Today, Doctor Online app supports approximately 800-900 consultations daily, and the patient breakdown is 51% women, 34% men , and 15% children. Patients comprise an ethnically diverse group seeking gynecology, cardiology, surgery, oncology, gastroenterology and mental health support services.


In addition Ukrainian refugees living in Poland, Germany, the Czech Republic, and France depend on the platform to navigate the nuances of local medicine. And Kysel says this is only the beginning.


Photo provided by Nikolay Kysel
Photo provided by Nikolay Kysel


Confronting the Mental Health Epidemic

Doctor Online often serves as a tele-psychology platform to adults and children suffering from mental health issues. To meet the desperate need, DO is expanding to offer behavioral health services – individual, family and couples therapy – to a local population reeling from conflict-related exhaustion, devastation, fatigue and anxiety.

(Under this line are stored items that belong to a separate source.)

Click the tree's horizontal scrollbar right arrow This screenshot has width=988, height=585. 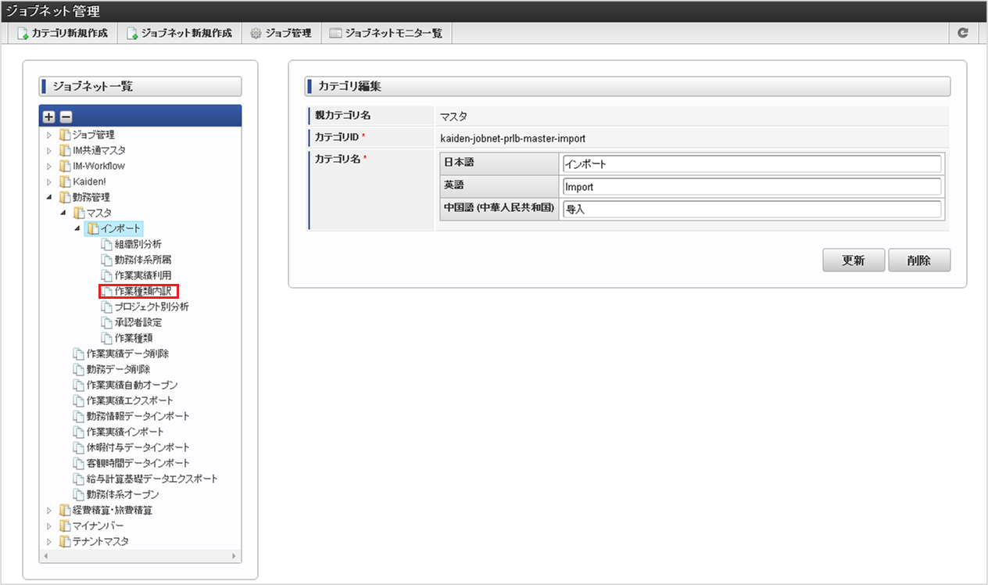(234, 556)

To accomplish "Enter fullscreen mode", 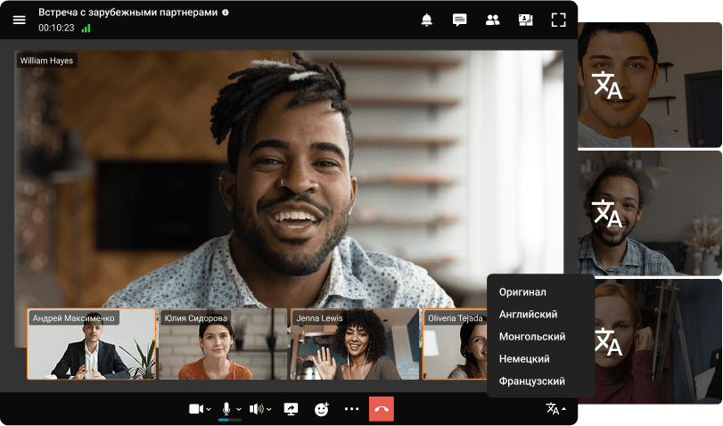I will click(x=558, y=20).
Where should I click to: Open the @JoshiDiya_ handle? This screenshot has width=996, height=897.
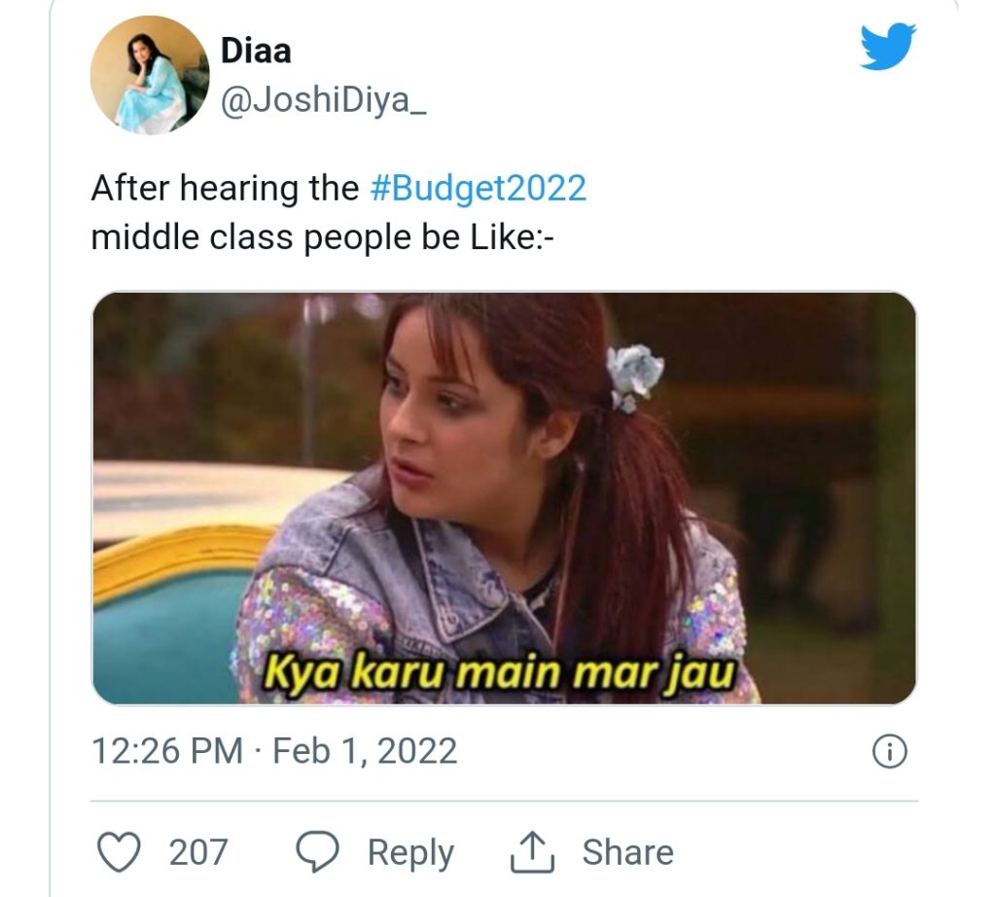(323, 100)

As is the case in the United States, young people are suffering disproportionately: Kysel is working diligently to address clinical questions regarding minor consent and the degree of parent engagement in treatment before the new features launch. Doctor Online is planning to play an integral role in closing mental health care gaps in a high-risk population managing the psychological chaos of ongoing conflict.



Legacy-Building

The opportunity for telehealth to drive lasting public health change is plainly evident in the aftermath of COVID-19 but ubiquitous disaster disrupts our sustained attention, especially in developing countries. It feels ethical to show up to every crisis, avoiding the favoritism that disproportionate investments of time and resources in certain regions or types of crisis implies. But the worst-case scenario regarding the “everywhere all at once” approach is that everyone gets shortchanged, leaving telehealth’s potential to support structural change unfulfilled. Protracted conflict and its byproducts – complex entanglements of affected populations and weak public infrastructure–need decades, not months, of investment.


Ultimately, telehealth’s legacy depends on how strategically we deploy resources and leverage innovations in medical software able to address geographic, epidemiologic and clinical disparities. But for now, our efforts in Ukraine and our forthcoming commitment in Cameroon seem like big steps in the right direction.